Hi all,
I am having a really frustrating problem reading in a CSV file (hope this is an appropriate forum as it is for use directly with deseq2!)
I am reading in a CSV count matrix, with first column as gene names. I am trying to make the first column a rownames columns so that that deseqfrommatrix function will work straight from the first sample! The code I am executing is as follows:
countdata<-read.csv(file = "non-norm_counts.csv")
countdata1<-countdata[,-1]
rownames(countdata1)<-countdata1[, 1]
I get the following error: duplicate 'row.names' are not allowed
I have tried so many ways of trying to get this to work, trying solutions other people have had but to no avail. Of course now on the deseq function, ncolcountdata==nrowcoldata is not true.
I have read in the CSV previously and used the following code to simply remove the gene data: countdata[1:ncol(Deannacountdata)]
Ultimately, on dds results, I would like the gene names next to their corresponding statistics, log2fold change, pval, adj pval etc.

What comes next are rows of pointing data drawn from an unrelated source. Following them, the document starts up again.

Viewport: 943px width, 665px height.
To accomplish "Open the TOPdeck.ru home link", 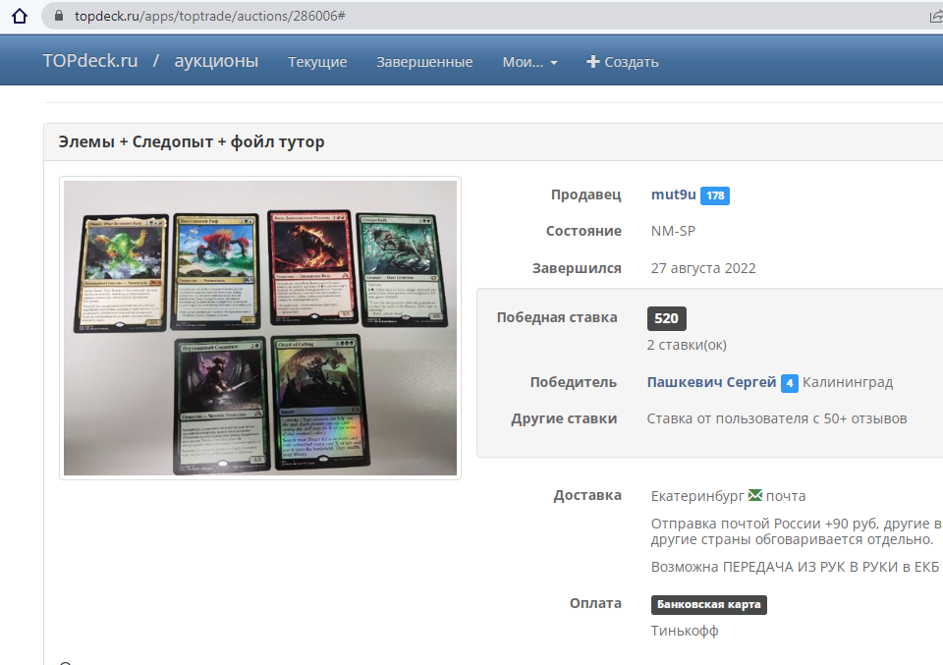I will (89, 61).
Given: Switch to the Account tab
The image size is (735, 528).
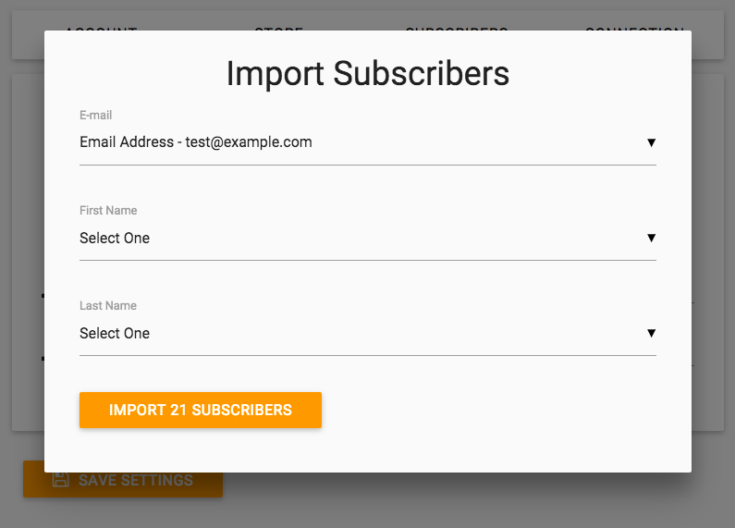Looking at the screenshot, I should pos(101,27).
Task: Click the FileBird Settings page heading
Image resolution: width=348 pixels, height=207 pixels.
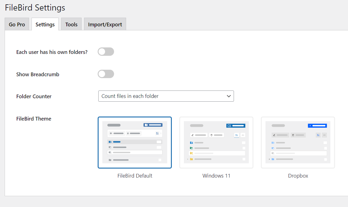Action: [35, 7]

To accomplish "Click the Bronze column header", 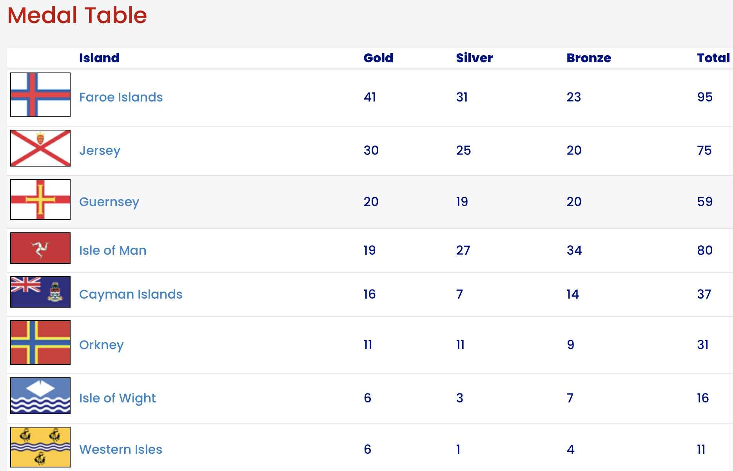I will tap(589, 58).
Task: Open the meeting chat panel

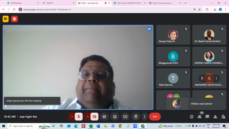Action: click(x=207, y=117)
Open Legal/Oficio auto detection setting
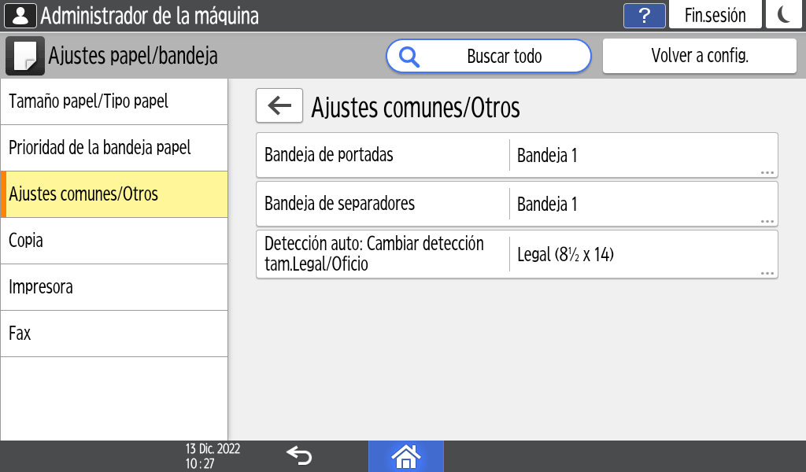The width and height of the screenshot is (806, 472). tap(516, 254)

But now following results(dds) and further downstream analysis I have no idea which genes I am working with apart from the corresponding row number. But it is worse than this: I am trying to further use a package called degreport (degpattern function) to find clusters of gene expression over time, but ultimately, the significant DE genes after LRT do not map back to any of the gene names as the column is missing and so the package throws up its own errors as it cant identify any significantly expressed genes on my list and cannot make sense of it..
Someone save me!!... If there is any further information, I will be happy to provide!
Many thanks!
Just a quick not on those data that are duplicated: looks as follows:
<NA> <NA> <NA> <NA> <NA> 37316 <NA> <NA>
[28] <NA> <NA> <NA> <NA> <NA> <NA> Fam205a2 <NA> Crybg3
[37] <NA> <NA> <NA> <NA> <NA> Pcdha11 Ccl27a <NA> <NA>
[46] <NA> <NA> Il11ra2 Il11ra2 Ccl27a <NA> <NA> <NA> Gm16701
[55] <NA> <NA> <NA> <NA> <NA> <NA> <NA> <NA> <NA>
[64] <NA> <NA> <NA> <NA> <NA> Gm4430 <NA> <NA> <NA>
[73] <NA> <NA> <NA> <NA> <NA> <NA> <NA> <NA> <NA>
Is there a reason that the gene names appear on columns that should contain count data, and 2, make.unique seems like a very laborious task given the amount of duplicates that are present (my paste is just a small segment) is there a way of assigning all duplicates automatic unique identifiers without changing them manually?
Many thanks!
You should figure out what to do with the NAs. How are you going to report results for a gene with an ID of NA, if it is differentially expressed according to DESeq2. One choice would be to remove these, another would be to figure out the problem upstream.
Play around with make.unique() in your R session. And read the help ?make.unique.
I use this forum to point people down the right path, but you'll learn more by experimenting and reading documentation.
many thanks! will play around see if i can resolve the issue.